A continued focus on job growth, a statewide approach to water issues and a potential overhaul of Florida’s special education programs will be top priorities for incoming state Senate President Andy Gardiner.
Gardiner, R-Orlando, was unanimously elected by Senate president-designate by Republicans on Tuesday to lead the chamber for the 2014-16 term.
In a speech after being selected to take over for President Don Gaetz, R-Niceville, Gardiner stressed the economy, water and special ed programs with a lead-off endorsement of the economic climate fostered by Gov. Rick Scott since he took office in January 2011.
“We are headed in the right direction, and we have the right governor to lead us,” Gardiner told an audience in the Senate chamber that included Scott, the state Cabinet, and past and present lawmakers.
On water policy, Gardiner stressed management – such as the damage from Lake Okeechobee water releases into the Indian River Lagoon – as well as tourism drivers from the state’s natural resources inland from the Atlantic Ocean and Gulf of Mexico.
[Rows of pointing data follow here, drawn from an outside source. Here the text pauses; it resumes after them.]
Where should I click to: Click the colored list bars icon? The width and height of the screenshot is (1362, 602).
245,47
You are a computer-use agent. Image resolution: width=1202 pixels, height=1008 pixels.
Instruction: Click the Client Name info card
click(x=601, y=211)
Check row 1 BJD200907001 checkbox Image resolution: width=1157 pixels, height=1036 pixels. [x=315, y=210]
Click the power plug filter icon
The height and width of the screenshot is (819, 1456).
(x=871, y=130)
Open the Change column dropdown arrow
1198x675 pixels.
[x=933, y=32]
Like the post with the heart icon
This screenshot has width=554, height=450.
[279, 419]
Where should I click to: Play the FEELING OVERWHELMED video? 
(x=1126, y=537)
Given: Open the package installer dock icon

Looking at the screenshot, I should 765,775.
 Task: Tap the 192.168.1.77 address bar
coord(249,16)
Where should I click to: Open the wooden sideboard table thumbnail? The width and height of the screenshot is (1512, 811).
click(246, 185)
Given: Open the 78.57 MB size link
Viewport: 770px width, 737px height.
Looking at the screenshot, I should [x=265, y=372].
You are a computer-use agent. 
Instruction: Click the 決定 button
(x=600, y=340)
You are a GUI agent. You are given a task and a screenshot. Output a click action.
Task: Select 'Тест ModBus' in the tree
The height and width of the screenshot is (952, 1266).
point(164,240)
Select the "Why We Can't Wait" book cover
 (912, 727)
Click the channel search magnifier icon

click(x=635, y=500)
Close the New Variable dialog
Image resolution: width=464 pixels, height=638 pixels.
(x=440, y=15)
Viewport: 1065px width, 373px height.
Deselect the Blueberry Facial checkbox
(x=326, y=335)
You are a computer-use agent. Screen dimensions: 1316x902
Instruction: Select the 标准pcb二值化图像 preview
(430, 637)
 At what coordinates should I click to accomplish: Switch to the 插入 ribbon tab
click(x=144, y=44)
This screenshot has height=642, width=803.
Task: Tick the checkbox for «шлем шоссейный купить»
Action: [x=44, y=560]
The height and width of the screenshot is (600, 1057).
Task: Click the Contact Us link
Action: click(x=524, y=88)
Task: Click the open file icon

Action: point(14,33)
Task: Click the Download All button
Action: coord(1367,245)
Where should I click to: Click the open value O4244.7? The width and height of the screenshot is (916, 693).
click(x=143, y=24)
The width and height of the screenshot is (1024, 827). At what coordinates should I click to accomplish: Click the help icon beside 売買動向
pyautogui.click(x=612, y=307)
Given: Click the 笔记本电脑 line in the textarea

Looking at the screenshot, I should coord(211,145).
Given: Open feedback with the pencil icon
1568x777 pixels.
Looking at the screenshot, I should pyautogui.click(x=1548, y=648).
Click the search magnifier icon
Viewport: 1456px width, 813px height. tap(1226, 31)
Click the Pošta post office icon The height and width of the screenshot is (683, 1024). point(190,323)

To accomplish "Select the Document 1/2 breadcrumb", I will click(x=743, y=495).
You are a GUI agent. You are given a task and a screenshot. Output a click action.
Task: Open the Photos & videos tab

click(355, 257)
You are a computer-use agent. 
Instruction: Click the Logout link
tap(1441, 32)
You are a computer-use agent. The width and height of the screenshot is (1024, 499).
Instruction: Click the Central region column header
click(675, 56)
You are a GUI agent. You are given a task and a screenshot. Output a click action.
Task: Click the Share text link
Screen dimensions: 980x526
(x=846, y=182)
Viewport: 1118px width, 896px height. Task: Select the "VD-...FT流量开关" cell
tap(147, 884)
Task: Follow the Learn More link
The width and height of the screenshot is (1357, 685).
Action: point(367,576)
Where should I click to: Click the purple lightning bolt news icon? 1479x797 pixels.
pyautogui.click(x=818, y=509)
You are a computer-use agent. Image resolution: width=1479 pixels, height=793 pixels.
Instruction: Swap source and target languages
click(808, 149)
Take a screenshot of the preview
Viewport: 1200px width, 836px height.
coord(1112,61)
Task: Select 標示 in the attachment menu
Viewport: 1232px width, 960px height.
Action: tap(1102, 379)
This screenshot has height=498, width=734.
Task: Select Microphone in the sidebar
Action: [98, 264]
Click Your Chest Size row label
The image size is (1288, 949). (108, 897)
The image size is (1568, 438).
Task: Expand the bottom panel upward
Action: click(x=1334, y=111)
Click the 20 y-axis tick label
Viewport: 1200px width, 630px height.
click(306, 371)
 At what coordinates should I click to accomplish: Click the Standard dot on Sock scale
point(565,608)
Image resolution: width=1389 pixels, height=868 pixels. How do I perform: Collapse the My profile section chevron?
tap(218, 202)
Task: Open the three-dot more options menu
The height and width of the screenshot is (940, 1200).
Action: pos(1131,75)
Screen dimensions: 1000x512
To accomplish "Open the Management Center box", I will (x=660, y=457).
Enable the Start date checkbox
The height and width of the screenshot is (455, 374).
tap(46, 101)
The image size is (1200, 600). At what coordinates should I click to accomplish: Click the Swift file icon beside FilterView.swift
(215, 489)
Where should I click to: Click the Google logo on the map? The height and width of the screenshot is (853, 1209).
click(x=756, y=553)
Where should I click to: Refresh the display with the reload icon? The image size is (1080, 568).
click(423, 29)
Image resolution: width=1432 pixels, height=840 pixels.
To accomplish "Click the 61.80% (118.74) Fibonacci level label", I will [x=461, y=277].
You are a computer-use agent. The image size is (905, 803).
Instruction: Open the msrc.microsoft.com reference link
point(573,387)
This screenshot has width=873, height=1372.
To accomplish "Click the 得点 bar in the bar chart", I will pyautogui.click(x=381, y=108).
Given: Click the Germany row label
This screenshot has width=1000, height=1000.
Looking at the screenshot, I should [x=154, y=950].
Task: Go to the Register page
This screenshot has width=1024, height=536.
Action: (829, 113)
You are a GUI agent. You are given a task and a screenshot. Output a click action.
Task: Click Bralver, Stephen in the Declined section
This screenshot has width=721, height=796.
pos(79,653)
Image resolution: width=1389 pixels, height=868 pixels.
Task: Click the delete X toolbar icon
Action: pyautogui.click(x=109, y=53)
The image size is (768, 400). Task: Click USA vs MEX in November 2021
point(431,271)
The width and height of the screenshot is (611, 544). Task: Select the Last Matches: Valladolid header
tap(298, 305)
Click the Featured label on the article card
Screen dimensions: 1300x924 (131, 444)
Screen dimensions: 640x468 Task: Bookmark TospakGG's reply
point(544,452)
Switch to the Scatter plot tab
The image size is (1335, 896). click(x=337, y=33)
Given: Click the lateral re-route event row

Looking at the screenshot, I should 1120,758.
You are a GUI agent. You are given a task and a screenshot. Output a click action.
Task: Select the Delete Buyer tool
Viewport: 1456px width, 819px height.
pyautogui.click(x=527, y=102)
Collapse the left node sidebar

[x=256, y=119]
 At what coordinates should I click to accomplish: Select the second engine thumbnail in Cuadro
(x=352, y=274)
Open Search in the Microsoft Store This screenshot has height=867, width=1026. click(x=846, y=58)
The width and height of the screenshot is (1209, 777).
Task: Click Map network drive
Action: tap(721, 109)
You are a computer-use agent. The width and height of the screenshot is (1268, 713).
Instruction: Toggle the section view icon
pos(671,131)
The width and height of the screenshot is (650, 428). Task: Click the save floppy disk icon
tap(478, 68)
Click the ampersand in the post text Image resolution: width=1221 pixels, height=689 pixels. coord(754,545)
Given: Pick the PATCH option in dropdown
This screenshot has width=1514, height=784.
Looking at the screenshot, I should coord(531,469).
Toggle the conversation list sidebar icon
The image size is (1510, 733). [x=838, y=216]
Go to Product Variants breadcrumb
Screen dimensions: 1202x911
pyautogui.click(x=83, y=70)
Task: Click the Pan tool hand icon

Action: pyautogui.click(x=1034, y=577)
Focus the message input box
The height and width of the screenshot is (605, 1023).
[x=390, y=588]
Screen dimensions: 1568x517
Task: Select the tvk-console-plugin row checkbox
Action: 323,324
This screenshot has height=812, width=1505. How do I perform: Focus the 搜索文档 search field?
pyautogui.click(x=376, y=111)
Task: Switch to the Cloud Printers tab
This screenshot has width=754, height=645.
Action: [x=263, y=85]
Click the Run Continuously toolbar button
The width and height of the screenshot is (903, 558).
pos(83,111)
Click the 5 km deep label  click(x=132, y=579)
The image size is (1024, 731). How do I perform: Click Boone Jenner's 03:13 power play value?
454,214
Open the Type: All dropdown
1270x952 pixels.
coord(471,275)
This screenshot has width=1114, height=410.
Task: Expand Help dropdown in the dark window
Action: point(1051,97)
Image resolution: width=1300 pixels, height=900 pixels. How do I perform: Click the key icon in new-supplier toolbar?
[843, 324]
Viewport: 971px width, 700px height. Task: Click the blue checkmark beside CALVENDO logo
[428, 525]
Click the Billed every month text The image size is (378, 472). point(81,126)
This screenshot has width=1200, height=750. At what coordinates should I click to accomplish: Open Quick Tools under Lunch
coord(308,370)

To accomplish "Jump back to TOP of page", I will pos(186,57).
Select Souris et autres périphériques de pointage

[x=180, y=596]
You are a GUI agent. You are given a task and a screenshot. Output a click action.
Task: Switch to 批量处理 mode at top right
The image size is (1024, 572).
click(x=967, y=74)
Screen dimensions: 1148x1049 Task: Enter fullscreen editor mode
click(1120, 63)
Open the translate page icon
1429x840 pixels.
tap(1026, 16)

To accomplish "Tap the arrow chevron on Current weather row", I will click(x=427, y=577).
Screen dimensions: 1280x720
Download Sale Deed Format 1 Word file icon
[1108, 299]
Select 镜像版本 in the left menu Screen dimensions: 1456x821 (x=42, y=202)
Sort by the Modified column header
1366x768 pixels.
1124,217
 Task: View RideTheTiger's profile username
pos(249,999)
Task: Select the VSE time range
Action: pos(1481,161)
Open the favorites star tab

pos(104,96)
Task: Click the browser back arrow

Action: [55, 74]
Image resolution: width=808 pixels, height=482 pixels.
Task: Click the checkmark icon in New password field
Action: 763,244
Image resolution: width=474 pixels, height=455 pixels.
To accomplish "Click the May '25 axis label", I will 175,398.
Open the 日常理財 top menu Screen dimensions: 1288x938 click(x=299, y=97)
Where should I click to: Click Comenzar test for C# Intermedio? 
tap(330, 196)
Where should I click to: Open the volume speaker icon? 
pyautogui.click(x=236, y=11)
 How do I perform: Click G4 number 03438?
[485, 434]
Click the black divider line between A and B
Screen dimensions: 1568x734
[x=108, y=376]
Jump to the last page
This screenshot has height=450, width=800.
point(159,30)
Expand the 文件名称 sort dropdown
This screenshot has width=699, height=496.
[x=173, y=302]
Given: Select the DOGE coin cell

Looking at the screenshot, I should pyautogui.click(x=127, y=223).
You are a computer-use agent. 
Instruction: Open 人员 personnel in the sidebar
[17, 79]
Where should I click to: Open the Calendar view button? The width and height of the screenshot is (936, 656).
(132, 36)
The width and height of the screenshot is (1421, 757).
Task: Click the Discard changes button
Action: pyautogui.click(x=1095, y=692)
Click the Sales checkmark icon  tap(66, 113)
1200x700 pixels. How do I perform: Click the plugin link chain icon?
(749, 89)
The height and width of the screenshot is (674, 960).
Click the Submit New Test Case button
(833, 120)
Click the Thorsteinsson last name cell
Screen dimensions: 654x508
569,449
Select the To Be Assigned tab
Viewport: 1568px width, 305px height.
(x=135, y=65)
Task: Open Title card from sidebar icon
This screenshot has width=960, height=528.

“We’re well known for our theme parks, but we should be just as well known for our rivers and bike paths,” Gardiner said.
In a brief news conference after the speech, Gardiner said protecting the quality of Florida’s water would help promote the state’s “bike trails and rivers and lakes.”
“We should be competing with Colorado and California,” he said.
In special education, Gardiner said it is time to move beyond the state’s long-time police of awarding “special diplomas” to handicapped students who graduate from high school, pieces of paper that don’t really qualify students for working in adulthood.
The father of a son with Down syndrome, Gardiner said the state should establish programs that provide training that enables disabled students to “get the college experience.”
Taking over as leader of a Senate Republican caucus that holds a 26-14 majority in the 40-member chamber – and surviving a GOP power struggle to do it – Gardiner stressed that his aim was to help each member of the Senate accomplish what they came into office to do.
“I’m not here to dictate. I’m not here to tell you what to do,” he said.
He also pledged to work closely with incoming Senate Democratic Leader Arthenia Joyner, D-Tampa, to “do everything I can to do what’s best for the Florida Senate and our state.”